If you’ve done the math on the financial benefits of donating a car versus selling it, you’ve probably come to the conclusion that it is actually better — just strictly financially – to sell the car. This is especially true if your car is worth more than $1500.
You will not get your $500 tax deduction, and you’ll have to go through the hassle and spent time selling the car yourself, but you’ll walk away with a bit more money. The exceptions to this are if you are in a very high tax bracket, or if you can leap the hurdles the IRS sets up for getting more than a $500 tax deduction. See our other articles for more information about that.
So let’s assume selling your car is a bit better than donating it – just from a financial perspective. But maybe your decision on whether or not to donate your car is about a bit more than money. If it is, then you’ll want to know what you “get” for donating the car, even if its not you that’s really getting anything more than knowledge of what your donation means.
So what does your donation mean? It depends on two different scenarios. In the first and most common scenario of car donation, the charity you give to will bring your car to an auctioneer. Your car will be sold at auction to the highest bidder, the car auctioneer will take his cut, and whatever is leftover goes in a check to the charity. Its up to you to decide how much it means for that charity to get that check. Keep in mind that what the charity actually gets may be considerably less than even the Blue Book value of the car you gave them. Expecting them to get about a $300 net donation is usually about right. If you feel really strongly about the work the charity does, maybe that’s a good deal. A lot of people have pointed out, though, that if you really wanted to get maximum dollars to the charity, you’d sell the car yourself for the best price you could get for it, and then donate that whole sum directly to the charity. And this is true. Giving them the car just gets it out of your driveway faster.
The second scenario has much more powerful results. Some charities (not many, you’ll have to hunt for them) do not sell the cars they get at auction. They actually use the car, or they give it directly to a real person who needs a car. This is the scenario where your car donation really comes to mean a lot more than just dollars and cents. To get a sense of what it means, consider giving up having any access to a car for the next month.

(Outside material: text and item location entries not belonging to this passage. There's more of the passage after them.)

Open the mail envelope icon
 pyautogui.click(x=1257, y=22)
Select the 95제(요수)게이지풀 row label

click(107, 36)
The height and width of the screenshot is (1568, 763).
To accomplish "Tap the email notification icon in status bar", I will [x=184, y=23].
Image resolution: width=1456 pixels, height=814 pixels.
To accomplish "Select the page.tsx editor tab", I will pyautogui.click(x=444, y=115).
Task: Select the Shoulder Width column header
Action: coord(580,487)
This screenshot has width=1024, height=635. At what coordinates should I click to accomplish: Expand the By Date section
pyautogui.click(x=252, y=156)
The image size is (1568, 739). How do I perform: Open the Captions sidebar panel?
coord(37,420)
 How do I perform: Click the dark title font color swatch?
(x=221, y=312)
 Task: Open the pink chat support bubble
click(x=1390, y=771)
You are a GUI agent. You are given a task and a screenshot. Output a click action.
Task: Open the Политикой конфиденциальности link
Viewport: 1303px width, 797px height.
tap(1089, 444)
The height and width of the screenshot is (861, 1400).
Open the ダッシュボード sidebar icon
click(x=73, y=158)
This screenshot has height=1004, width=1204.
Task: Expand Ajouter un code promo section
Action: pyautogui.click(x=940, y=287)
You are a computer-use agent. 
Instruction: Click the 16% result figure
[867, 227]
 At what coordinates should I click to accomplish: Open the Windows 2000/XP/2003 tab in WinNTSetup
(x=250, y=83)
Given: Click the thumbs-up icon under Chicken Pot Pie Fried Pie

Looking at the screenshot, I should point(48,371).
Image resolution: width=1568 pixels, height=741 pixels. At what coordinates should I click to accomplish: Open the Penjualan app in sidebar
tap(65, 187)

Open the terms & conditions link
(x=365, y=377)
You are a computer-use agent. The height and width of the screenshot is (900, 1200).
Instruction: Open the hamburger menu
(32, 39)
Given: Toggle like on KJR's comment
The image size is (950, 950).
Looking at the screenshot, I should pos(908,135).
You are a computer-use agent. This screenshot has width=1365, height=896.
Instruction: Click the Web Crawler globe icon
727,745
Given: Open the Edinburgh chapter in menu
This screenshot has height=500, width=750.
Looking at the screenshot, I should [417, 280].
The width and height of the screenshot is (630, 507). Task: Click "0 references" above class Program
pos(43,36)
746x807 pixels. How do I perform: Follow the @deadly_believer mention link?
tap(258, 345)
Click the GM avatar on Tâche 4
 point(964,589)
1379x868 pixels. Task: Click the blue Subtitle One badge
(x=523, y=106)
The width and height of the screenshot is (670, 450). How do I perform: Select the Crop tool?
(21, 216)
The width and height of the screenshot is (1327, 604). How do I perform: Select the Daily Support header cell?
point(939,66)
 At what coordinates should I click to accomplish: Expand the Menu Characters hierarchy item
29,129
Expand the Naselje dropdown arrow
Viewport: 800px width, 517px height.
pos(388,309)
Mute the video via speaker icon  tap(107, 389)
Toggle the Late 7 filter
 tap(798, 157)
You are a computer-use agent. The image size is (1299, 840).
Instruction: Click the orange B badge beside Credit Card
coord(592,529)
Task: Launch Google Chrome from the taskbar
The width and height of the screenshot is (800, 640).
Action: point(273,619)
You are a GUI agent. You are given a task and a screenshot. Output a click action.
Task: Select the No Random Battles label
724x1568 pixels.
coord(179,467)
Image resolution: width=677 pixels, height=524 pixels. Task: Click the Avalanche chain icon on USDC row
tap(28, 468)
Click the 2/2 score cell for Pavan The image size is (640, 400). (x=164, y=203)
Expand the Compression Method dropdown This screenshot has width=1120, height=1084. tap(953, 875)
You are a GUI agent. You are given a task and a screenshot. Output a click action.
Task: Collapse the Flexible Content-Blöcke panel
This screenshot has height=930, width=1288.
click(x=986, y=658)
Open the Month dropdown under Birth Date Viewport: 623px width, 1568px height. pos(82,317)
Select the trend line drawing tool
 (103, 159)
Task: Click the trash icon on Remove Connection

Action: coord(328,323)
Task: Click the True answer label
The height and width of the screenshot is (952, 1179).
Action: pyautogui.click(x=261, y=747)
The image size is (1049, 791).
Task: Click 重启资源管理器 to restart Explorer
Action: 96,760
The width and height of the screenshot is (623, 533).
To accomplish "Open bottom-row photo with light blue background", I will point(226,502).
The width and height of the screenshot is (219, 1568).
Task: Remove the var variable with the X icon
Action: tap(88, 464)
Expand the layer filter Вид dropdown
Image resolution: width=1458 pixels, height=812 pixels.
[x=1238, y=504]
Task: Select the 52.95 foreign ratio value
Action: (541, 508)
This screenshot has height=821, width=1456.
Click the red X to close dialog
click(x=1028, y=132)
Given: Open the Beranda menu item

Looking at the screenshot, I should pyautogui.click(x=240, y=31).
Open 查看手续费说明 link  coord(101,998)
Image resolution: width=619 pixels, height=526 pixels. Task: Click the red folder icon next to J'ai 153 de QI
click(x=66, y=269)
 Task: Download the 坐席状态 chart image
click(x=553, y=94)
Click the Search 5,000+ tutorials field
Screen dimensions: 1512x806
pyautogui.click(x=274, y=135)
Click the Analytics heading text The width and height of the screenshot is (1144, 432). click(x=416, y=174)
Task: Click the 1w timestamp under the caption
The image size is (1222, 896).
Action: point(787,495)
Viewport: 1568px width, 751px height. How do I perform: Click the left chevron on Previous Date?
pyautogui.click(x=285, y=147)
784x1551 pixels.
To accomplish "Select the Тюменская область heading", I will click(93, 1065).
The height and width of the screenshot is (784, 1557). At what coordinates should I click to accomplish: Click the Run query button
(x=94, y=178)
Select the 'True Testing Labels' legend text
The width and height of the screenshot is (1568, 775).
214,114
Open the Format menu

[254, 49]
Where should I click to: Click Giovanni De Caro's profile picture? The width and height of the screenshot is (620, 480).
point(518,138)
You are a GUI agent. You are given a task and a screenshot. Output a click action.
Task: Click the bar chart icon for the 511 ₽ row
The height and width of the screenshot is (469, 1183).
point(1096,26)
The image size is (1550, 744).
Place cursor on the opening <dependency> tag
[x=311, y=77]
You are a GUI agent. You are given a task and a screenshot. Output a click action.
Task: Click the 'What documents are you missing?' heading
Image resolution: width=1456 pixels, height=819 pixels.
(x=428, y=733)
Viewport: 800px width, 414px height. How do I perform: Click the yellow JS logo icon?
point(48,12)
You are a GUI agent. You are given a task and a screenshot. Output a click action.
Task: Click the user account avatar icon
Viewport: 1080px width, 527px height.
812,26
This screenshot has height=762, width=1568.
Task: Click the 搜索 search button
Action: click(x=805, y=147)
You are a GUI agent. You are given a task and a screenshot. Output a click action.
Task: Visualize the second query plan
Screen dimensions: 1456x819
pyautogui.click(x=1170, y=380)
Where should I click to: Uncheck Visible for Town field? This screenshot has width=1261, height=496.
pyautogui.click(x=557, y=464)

That would mess up your life and your agenda quite a bit, wouldn’t it? That’s what the people who would be getting your car have been dealing with. They have to do favors for rides from friends, use up an extra 2-3 hours a day using public transportation, and generally work their life around being able to get from place to place.
For a lot of single moms on welfare, having or not having a car is the difference between staying on welfare or getting a job. With the car, the equation changes so its worth it to get a job, but without the car, the transportation costs, the time lost, the childcare and all the other hidden factors make it financially better to stay on welfare. And that’s just one scenario. Injured veterans are another huge group of people who need these donated cars. The difference your car can make to them may mean $200 less for you just in financial terms, but knowing how much a difference your car is making in someone’s life might be worth way more than $200 to you.